Those with an interest in dinosaur cranial crests and exaggerated structures (which should really be everyone since they turn up in pretty much every major lineage one way or the other) will probably be aware of the exchanges going on in the literature over these features. Although myself and colleagues have been advocating that sexual selection (and or socio-sexual signaling: the two can be hard to separate) is a likely strong candidate as the prime driver for many of these features, others have been advocating that this is not the case and instead the answer lies in species recognition. The latest to delve into this area is a paper I’ve done with Darren Naish and is the first time we’ve addressed this issue directly. While we have written or contributed to a number of efforts looking at support for sexual selection in dinosaurs, this is the first time we have tackled the other side of the problem.

The paper originally started as a long section that was included in our paper on mutual sexual selection with Innes Cuthill, but as we were later forced to cut down the length of the submission, this was a section that was relatively easy to prune as tangential to the main issue. However, we felt it needed saying and with new data coming out and the discussion ramping up, we revived and revised the work and it is now out. (Well, it has been in press and available for a while but is now properly out).

This is an important area for discussion – after all, the horns, crests, frills, plates, bosses and the rest (not least feathers) are key features and adaptations in various dinosaur lineages and trying to work out how they might have been used and what this means for evolutionary drivers and patterns is going to be a major issue. It’s hard to really understand stegosaurs or ceratopsians say if you can’t say that much with confidence about their ‘bonus’ features. While obviously each clade, or even each genus / species probably needs to be taken on a case-by-case basis when it comes to detailed analyses, some gross patterns can be seen or at least discussed. In the case of species recognition, is it even an actual ‘thing’ when it comes to exaggerated structures, and if it is, how is it supposed to work. The hypothesis has enjoyed some support in the literature for some unusual dinosaur features so it’s well worth examining.

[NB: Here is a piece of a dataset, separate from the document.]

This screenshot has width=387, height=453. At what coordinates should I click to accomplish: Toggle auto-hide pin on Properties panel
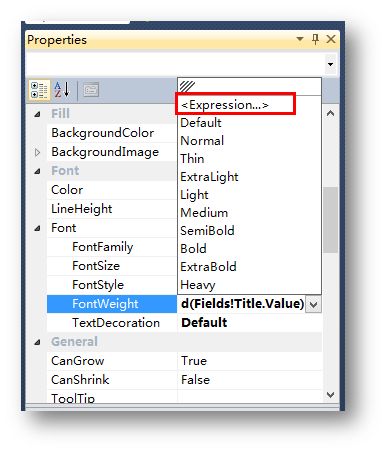click(x=315, y=39)
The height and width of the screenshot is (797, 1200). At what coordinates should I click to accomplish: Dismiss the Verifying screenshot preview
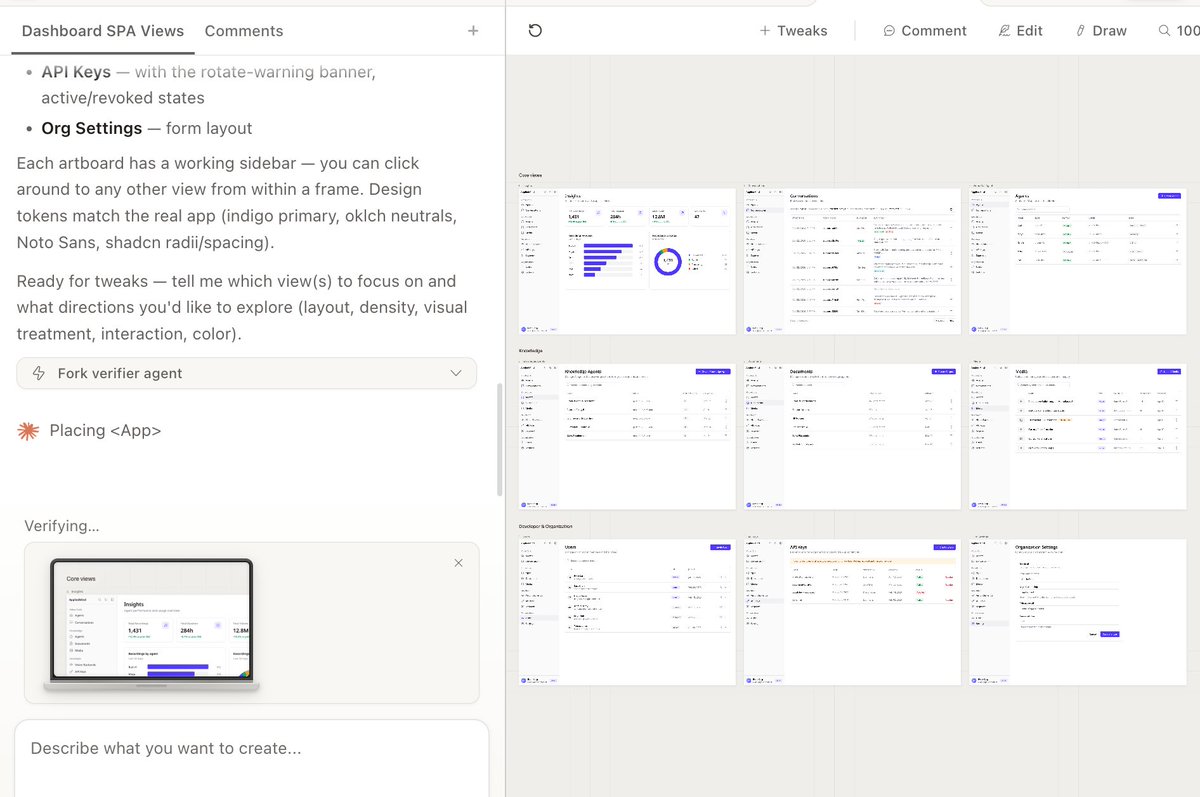(x=459, y=563)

Species recognition (in the context of exaggerated structures) for those who don’t know, is the idea that individuals of a species use these features to help them recognise cospecifics with to ensure they mate with the right species, or to maintain herd coherence. In short, carry round a key feature and you should be able to make it easier to stay in touch with the right animals and avoid the wrong ones. Various lines have been put forward to support this idea (in general and specifically towards dinosaurs) but we feel that none of them actually stack up and some have some serious problems.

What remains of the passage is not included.